This paper – which can be found here – provides a short history of private enforcement of EU antitrust law and of its relationship with public enforcement.
The paper is structured as follows: Chapter 2 looks at the situation before 2003, a period during which courts established that the Treaty’s competition provisions have direct effect and create rights for individuals, even as public enforcement predominated. Chapter 3 reviews the changes brought about by Regulation 1/2003, that allowed NCAs and national courts to fully implement competition law (up until then, the system required exceptions under Art. 101(3), which concerns efficiencies, to be approved by the European Commission). This Regulation contained a number of provisions that: (i) in line with Masterfoods, obliged NCAs and national courts to follow prior Commission decisions on antitrust infringements; and (ii) set up mechanisms for cooperation between the European Commission, NCAs and national courts concerning the private enforcement of antitrust rules. However, Regulation 1/2003 ultimately led to increased enforcement by NCAs, and thereby reinforced the central role of public enforcement in the EU.
Chapter 4 goes looks at the American system and argues that “as far as deterrence and punishment are concerned, public antitrust enforcement is inherently superior to private actions for damages”. I suppose this is intended to provide context for the discussion of the Damages Directive in Chapter 5, which describes the Directive and its provisions in great detail.

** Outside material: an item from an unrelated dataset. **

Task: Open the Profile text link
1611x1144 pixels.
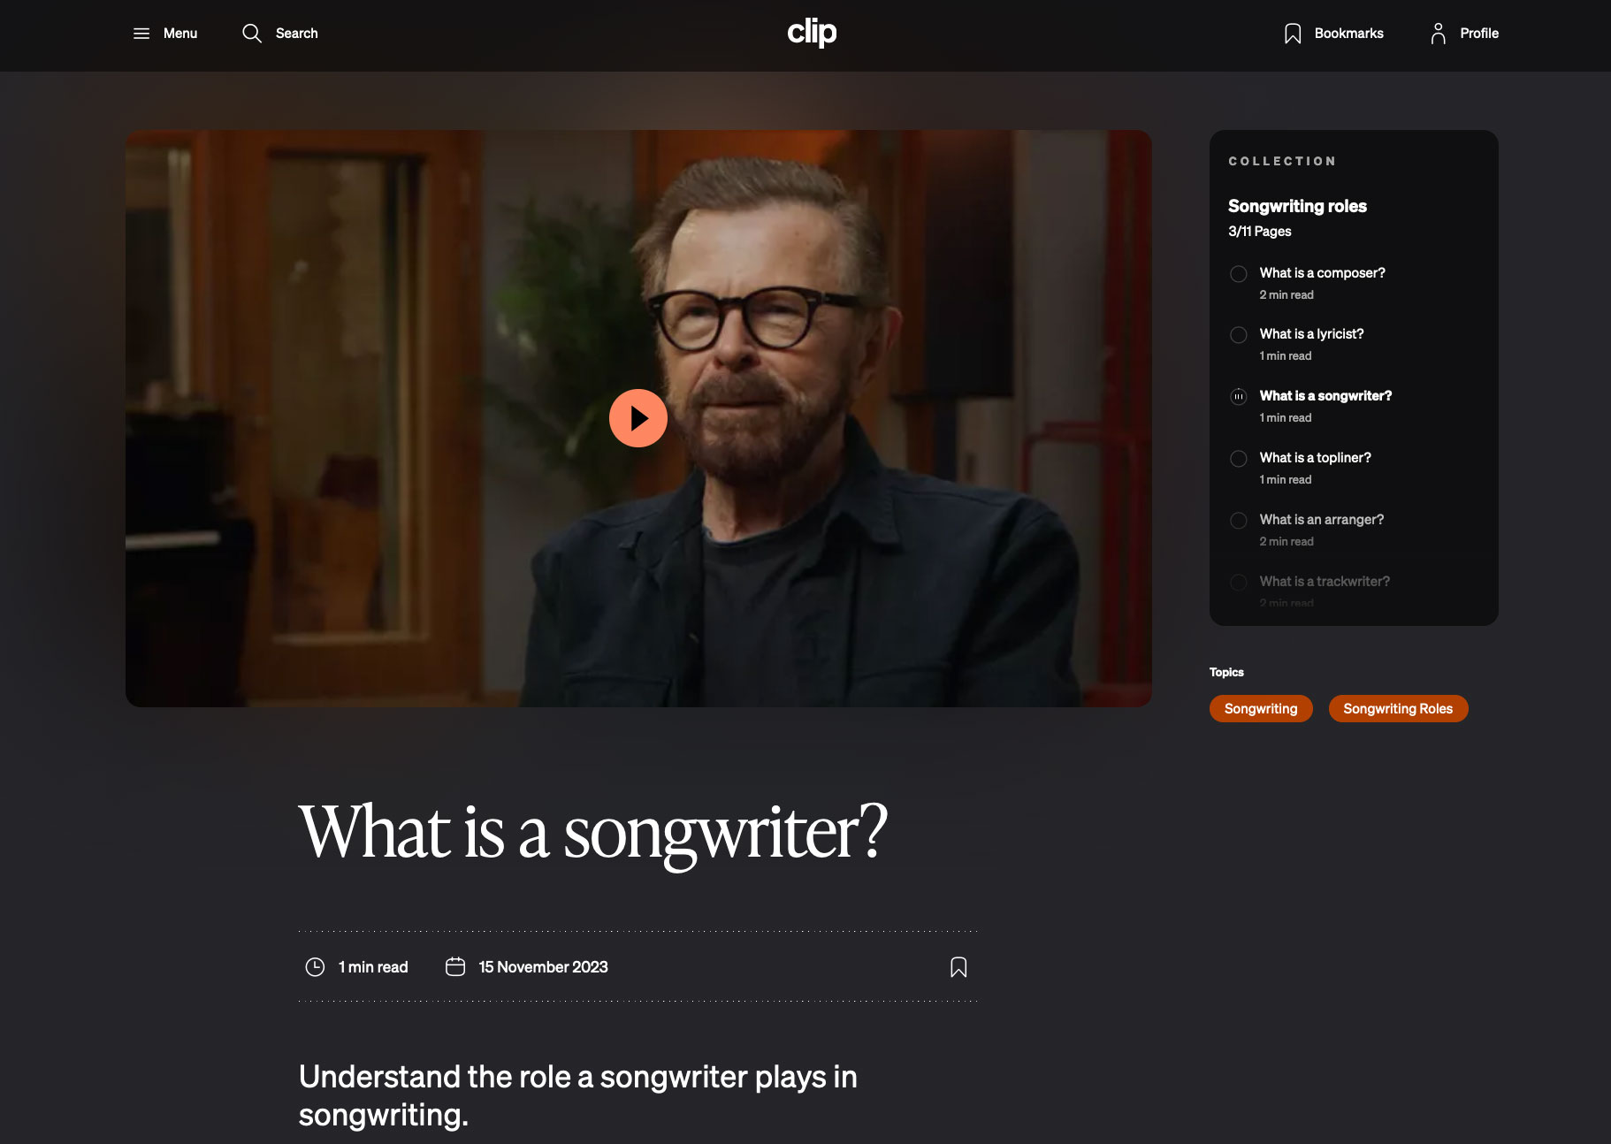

Chapter 6 changes gears and looks to the future. The chapter begins triumphantly, noting that private actions as a means of “deterrence and punishment, and thus [as] a substitute for public enforcement, has been clearly rejected [in Europe]. Instead, the central role of public enforcement, by the European Commission and the national competition authorities, working together in the European Competition Network, has been reaffirmed, with private actions for damages performing a supplementary, purely compensatory role. This basic orientation is most unlikely to change in the foreseeable future”. The author then identifies a number of issues that may be on the table in the near future: (i) the extent, if any, to which the payment of voluntary compensation may lead to a reduction in fine amounts; (ii) the cumulative impact of public sanctions and private compensation on companies and market structure, and whether the focus should not move from fining companies to sanctioning individuals; and (iii) the impact of civil liability on the attractiveness of leniency programs.

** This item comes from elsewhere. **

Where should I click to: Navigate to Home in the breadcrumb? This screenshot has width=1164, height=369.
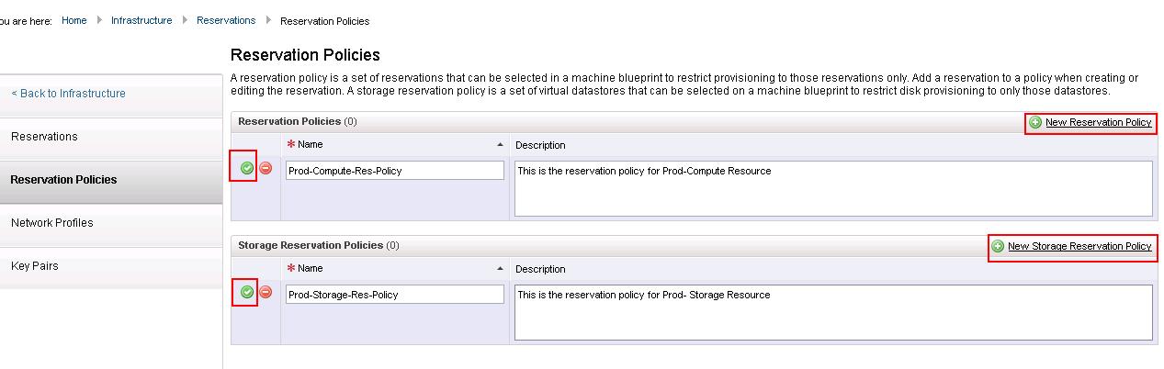tap(74, 20)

While I would have preferred something a bit more analytical, this is really comprehensive stuff. I would advise my American readers that there is a whiff of a “those uncouth, selfish, profit loving Americans” to some sections of this piece – and note that I do not agree that the author’s assumption that EU (public) enforcement is superior to US (private) enforcement is justified, at least on the grounds provided in this article. This may reflect a deeper disagreement about the ideal design of competition regimes, however.
In short, an informative piece, likely to serve as a reference when further discussions about EU private enforcement take place.